Título: Mensalão, uma farra nacional
Autor: Israel Tabak
Fonte: Jornal do Brasil, 20/11/2005, País, p. A5

Em Ribeirão Bonito, de apenas 12 mil habitantes, bem no centro do estado de São Paulo, ocorreu uma pequena revolução que começou a ganhar corpo no início deste século, quando um grupo de moradores da cidade uniu esforços para combater, com êxito, os focos locais de corrupção. Da experiência adquirida, além de um know-how hoje compartilhado por mais de 90 cidades, surgiu também uma constatação: vícios e desvios que pontuaram o escândalo do mensalão não são exclusividade dos ares de Brasília: formigam na maioria dos municípios e estados brasileiros. Aquela empresa fantasma inventada para emitir notas frias que justificam gastos exorbitantes com ações inexistentes não é exclusividade dos propinodutos de Brasília, mas sim uma fraude disseminada em todo o país, estimulada pela ausência de controles eficientes. A cartilha criada pelos probos cidadãos da Amarribo (Amigos Associados de Ribeirão Bonito) chama a atenção pela semelhança dos ardis denunciados com as mutretas descobertas pelas CPIs.
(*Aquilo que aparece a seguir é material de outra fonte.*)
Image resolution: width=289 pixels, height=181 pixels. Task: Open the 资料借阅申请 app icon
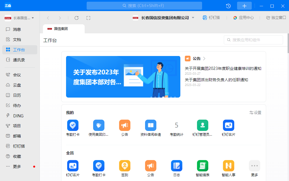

- O valerioduto é muito parecido com esquemas que já vigoram em larga escala. Se o dinheiro público é desviado para um político ou para um partido é roubo do mesmo jeito. Ninguém dá verbas ou financia campanhas à toa. Caixa 2 não confere inocência a ninguém. É crime, como muitos outros - alerta o advogado José Chizzotti, associado da Amarribo e um dos autores da cartilha O Combate à Corrupção nas Prefeituras do Brasil.

Chizzotti, que foi chefe de gabinete de Paulo Brossard no Ministério da Justiça, não tem dúvidas sobre a origem municipal das mazelas que desembocam no Poder Central. Um município - argumenta - é a menor célula política do país. Práticas viciadas que nascem nas cidades - onde o cidadão mora e trabalha - vão contaminando outras esferas de poder até atingir a administração central.

A partir do conhecimento adquirido, Chizzotti traça um roteiro hipotético de condutas reprováveis que hoje se repetem em milhares de cidades brasileiras. Um político, ao se eleger, logo é obrigado a buscar apoio no Legislativo para que projetos de seu interesse tramitem sem problemas. Se é um prefeito, pode oferecer, por exemplo, a um vereador, um contrato para ser o fornecedor exclusivo de combustível para os carros da prefeitura, por meio de uma licitação viciada.

Outros vereadores, em conluio com o prefeito, montam empresas - muitas vezes usando laranjas - para ganhar concorrências direcionadas e se apropriar de outros contratos apetitosos, sempre superfaturados. Parte da verba fica no bolso dos políticos ou é guardada para financiar a próxima eleição. Uma das características deste processo é desviar dinheiro para a perpetuação do grupo dominante no poder.

Chizzotti narra o caso de um contrato para fornecimento de serviços à prefeitura em que o empresário responsável só ficava com metade do valor mensal estipulado. A outra se destinava ao próprio prefeito. Uma variante do esquema do mensalão denunciado em Brasília. Esse assalto ao dinheiro público, sempre em prejuízo do cidadão comum, se eterniza porque a fiscalização é deficiente:

- Deveriam ser rotina procedimentos como o de investigar se existe de fato uma empresa que emite notas para uma prefeitura ou um estado, e até mesmo se não é fajuto o nome da gráfica que aparece na nota - afirma o especialista.

Esses procedimentos, no entanto, não fazem parte da rotina dos tribunais de contas, que apenas analisam os aspectos formais do processo. Os auditores se limitam a verificar se as despesas são justificadas pela prestação de contas correspondente.

No sistema presidencialista, em que o executivo depende do Legislativo, a ação de políticos inescrupulosos se torna mais fácil - analisa Francisco Whitaker, representante da CNBB no Movimento Nacional contra a Corrupção Eleitoral.

- Esses indivíduos já vão para as câmaras ou assembléias dispostos a fazer barganhas e vender caro o seu apoio. Deixam-se comprar por quem tem cargo executivo ou por empresas com interesses a defender. Os que agem com espírito público infelizmente são minoria.

No parlamentarismo, pelo menos - argumenta Whitaker - o poder já é do Legislativo e são menores os traumas por eventuais trocas de quem está em funções executivas.

- O processo de mudanças é demorado. A distorção já começa com os políticos inescrupulosos comprando bem baratinho os votos de parte da população que empobreceu muito nas últimas décadas.